Cuando se habla de que en literatura lo menos importante es el tema, ya que todos han sido agotados, que en los clásicos está todo y que nada más se puede inventar ya, es posible que se esté en lo cierto. Sin embargo el joven autor Tom Maccarthy (Londres, 1969) ha sido capaz de ensayar una novela contemporánea en lo que más sobresale es su original argumento, con ciertas ideas brillantes que despuntan y la convierten en algo hasta el momento nunca leído. El genial argumento es el siguiente: un joven reciben una importantísima suma de dinero por un extraño accidente del que solo recuerda que un objeto, al parecer metálico, le golpeó la cabeza. El contrato le exige que para cobrar los suculentos ocho millones y medio de libras en que consiste la indemnización se olvide del asunto. Accede, evidentemente. Pero desde entonces su vida cambia. Siente huecos en su memoria y una imperiosa necesidad, casi una pulsión obsesiva, por evocar acontecimientos anodinos.

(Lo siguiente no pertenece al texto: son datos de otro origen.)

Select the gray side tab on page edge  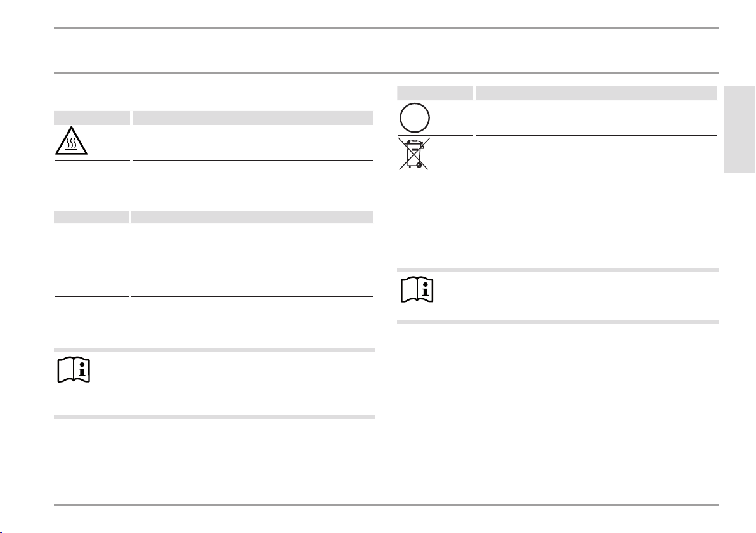[740, 129]
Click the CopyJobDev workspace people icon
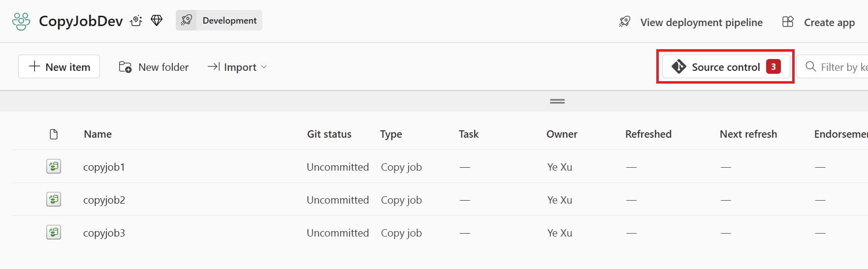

La primera de las ‘visiones’ le sobrevendrá en un cuarto de baño, al ver una raja en la pared. Surgen los recuerdos, fragmentarios y vagos que desencadenan  la acción. Este aparentemente trivial acontecimiento le lleva a reconstruir, como si de una performance desproporcionada se tratase, todo un montaje, con edificios, actores y acciones incluidas. Una especie de recreación ciclópea de un minúsculo episodio que su memoria parece albergar. Monta un edificio, contrata a personal para que lo habite por tiempo indefinido y ‘vive’ su recuerdo una y otra vez.

Pero la necesidad de recrear acontecimientos va en aumento. Un asesinato que le llama la atención por la calle le vuelve a disparar el deseo de recrear. Nuestro narrador protagonista se impondrá la misión de llevar a cabo el montaje del crimen simulando ser él mismo la víctima. Para saber o experimentar qué sintió el desgraciado asesinado o para calmar un tipo de ansiedad  extraña que no puede frenar y que cada vez se apodera más de él. Lo mismo le ocurre con otros incidentes, que recrea durante días en un ciclo repetitivo, cual Sísifo.

El ímpetu por montar escenas, recreaciones de instantes a veces anodinos pero cargados de un simbolismo preciso y visceral para él, le llevará a desviar el sentido de su existencia hasta que la neurosis y una manía enfermiza le harán desentenderse de la realidad, de sus amigos, de su propia vida. 

El mundo y todo su entorno se vuelven lentamente borrosos, todo le parece irreal y necesita de este estímulo lúdico y ficticio para poder saborear instantes intensos de verosimilitud. ‘Lograr, no, acceder a una especie de autenticidad a través de este extraño residual sin sentido’. Es decir, construir un nuevo mundo mental con los restos de lo que aún pervive en su  decapitada memoria.

Una novela que se inventa a sí misma. Un personaje que crea un peligroso juego de dimensiones cada vez más disparatadas en el que se erige demiurgo y señor de su propia creación y que finalizará en su apocalipsis personal y trágica.

Una novela diferente, entretenida y reflexiva. Un descenso a la mente laberíntica de un hombre que trata de reconstruir su propia vida a través de fragmentos, de recuerdos (quizá inventados), de residuos y de fogonazos que le sobrevienen.

Un descubrimiento es Tom MacCarthy, autor a  quien no habrá que perder de vista.